### YOUR TASKS
#1 From the passage on the isolation hospital's history, return everything from "The floors were" down to "for ambulance duty.".
#2 Using the isolation hospital passage, name every room the Administrative block contained.
#3 According to the isolation hospital passage, how long did the hospital take to complete, and at what cost?

*** Opening of PROVIDED TEXT ***

Through the 18th and up to the late 19th century, if you were unfortunate enough to contract an infectious disease you had three choices, go to the Pest House, go into the Work House Infirmary or die. Then in1893 an Act was passed which related solely to the provision of Isolation Hospitals. It stated that on application of 25 or more rate payers the local authority had to provide an Isolation Hospital. If you were in receipt of Poor Relief for 14 days prior to admission then your treatment would be paid from the Poor Rate, any other pauper patient would be paid for from the general rates. Anyone else was liable to pay for themselves, expenses to be paid on discharge or out of the estate should they die in hospital. This Act did not cover sufferers of VD or TB. VD patients were still sent to the Work House Infirmary and TB patients went to special Sanatoriums. Holywell Hospital, at this time, was situated on the Work House site.
So the search began for a suitable site for the Watford Isolation Hospital and negotiations began for the purchase of the land. At this point the Earl of Essex stepped in and offered four acres of a nineteen acre arable field called Spring Field free of charge which was one and a half miles from Watford. Some cynics claimed that this was a ploy on his part, as the land he owned around the proposed site would decline in value, but whatever the reason the land was accepted and the building began. It was built by J and W Waters to a design by Mr Charles Ayres, one of three who submitted designs. It was located in Tolpits Lane and took 17 months to complete at a cost of £12,058.
The floors were oak blocks set in concrete. Heat was provided by fireplaces and open stoves in the middle of the wards. Ventilation was vents in the roof and windows and air inlets in the wall below bed height. There were four blocks containing 10 wards accommodating 42 beds. There were two discharge blocks, a mortuary, a laundry, a disinfection station and a Porters Lodge (see photo gallery). The Administrative block contained bedrooms, doctor’s office, dining room and sitting room for the nurses, the dispensary and the kitchen. A telephone was installed. In the grounds there was an orchard, kitchen garden and a poultry run to supply fresh eggs, meat and vegetables for the hospital. There was even a stable for the horse used for ambulance duty.

*** Close of PROVIDED TEXT ***
*** Opening of EXTRACTED RECORDS ***

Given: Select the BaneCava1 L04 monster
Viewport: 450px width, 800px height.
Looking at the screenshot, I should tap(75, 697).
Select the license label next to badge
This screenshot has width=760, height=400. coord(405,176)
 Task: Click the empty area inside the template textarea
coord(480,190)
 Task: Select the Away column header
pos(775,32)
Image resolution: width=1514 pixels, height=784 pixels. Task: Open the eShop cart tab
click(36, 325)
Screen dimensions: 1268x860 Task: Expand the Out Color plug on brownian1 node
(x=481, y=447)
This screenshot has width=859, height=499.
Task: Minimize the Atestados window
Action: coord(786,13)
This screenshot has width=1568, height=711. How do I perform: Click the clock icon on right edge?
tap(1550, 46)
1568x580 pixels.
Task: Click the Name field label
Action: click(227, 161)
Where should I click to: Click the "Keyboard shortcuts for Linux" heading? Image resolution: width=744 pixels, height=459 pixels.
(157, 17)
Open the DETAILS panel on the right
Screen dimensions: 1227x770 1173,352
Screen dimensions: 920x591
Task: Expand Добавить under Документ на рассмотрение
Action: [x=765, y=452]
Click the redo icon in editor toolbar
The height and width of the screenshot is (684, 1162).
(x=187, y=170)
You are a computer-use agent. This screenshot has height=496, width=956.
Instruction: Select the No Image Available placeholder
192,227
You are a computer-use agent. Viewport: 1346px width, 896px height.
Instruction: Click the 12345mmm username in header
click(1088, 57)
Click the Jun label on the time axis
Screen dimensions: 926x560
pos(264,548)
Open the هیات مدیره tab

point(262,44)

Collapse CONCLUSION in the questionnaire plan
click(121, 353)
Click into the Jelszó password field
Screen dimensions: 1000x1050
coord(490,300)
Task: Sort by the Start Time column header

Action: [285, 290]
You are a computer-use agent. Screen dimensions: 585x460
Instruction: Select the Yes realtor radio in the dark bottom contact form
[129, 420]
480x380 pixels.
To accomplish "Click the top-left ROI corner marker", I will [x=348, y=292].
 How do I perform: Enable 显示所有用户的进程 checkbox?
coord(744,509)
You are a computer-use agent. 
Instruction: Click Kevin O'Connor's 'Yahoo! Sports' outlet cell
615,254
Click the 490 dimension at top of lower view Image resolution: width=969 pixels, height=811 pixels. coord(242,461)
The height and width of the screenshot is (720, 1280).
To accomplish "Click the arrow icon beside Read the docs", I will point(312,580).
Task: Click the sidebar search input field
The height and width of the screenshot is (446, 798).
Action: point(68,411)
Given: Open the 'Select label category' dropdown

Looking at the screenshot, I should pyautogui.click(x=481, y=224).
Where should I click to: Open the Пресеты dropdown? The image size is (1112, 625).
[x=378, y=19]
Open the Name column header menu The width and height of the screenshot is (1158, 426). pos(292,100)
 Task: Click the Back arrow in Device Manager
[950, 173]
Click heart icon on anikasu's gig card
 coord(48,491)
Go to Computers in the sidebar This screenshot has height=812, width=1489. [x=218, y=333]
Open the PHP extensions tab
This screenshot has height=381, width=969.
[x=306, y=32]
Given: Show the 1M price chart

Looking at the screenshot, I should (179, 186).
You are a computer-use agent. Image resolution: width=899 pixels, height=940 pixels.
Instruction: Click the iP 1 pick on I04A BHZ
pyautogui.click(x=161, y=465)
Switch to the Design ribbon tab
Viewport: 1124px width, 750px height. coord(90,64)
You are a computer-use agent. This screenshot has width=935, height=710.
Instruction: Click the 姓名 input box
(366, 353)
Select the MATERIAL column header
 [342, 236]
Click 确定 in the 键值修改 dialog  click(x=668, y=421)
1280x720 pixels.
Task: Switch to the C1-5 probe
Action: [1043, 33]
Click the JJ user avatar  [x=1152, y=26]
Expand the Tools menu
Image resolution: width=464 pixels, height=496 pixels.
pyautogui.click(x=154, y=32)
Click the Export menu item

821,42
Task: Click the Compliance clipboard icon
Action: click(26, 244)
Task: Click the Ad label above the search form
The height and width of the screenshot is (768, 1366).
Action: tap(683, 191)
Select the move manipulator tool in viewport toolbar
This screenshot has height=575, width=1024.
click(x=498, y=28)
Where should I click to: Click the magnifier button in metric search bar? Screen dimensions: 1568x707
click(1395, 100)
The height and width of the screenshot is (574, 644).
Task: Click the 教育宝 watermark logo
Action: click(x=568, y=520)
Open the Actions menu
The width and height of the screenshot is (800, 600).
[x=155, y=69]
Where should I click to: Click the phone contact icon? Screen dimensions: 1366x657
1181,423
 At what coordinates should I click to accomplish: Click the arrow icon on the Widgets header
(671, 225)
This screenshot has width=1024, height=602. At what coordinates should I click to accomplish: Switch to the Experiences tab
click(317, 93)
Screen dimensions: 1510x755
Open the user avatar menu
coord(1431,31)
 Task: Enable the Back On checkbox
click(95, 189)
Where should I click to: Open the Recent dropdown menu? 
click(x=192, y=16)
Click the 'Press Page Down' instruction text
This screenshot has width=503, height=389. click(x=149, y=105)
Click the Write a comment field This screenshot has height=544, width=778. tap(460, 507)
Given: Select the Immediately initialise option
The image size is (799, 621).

*** Close of EXTRACTED RECORDS ***

### SOLVED PROBLEMS
#1
The floors were oak blocks set in concrete. Heat was provided by fireplaces and open stoves in the middle of the wards. Ventilation was vents in the roof and windows and air inlets in the wall below bed height. There were four blocks containing 10 wards accommodating 42 beds. There were two discharge blocks, a mortuary, a laundry, a disinfection station and a Porters Lodge (see photo gallery). The Administrative block contained bedrooms, doctor’s office, dining room and sitting room for the nurses, the dispensary and the kitchen. A telephone was installed. In the grounds there was an orchard, kitchen garden and a poultry run to supply fresh eggs, meat and vegetables for the hospital. There was even a stable for the horse used for ambulance duty.

#2
- Bedrooms
- Doctor's office
- Dining room for the nurses
- Sitting room for the nurses
- Dispensary
- Kitchen

#3 It took 17 months and cost £12,058.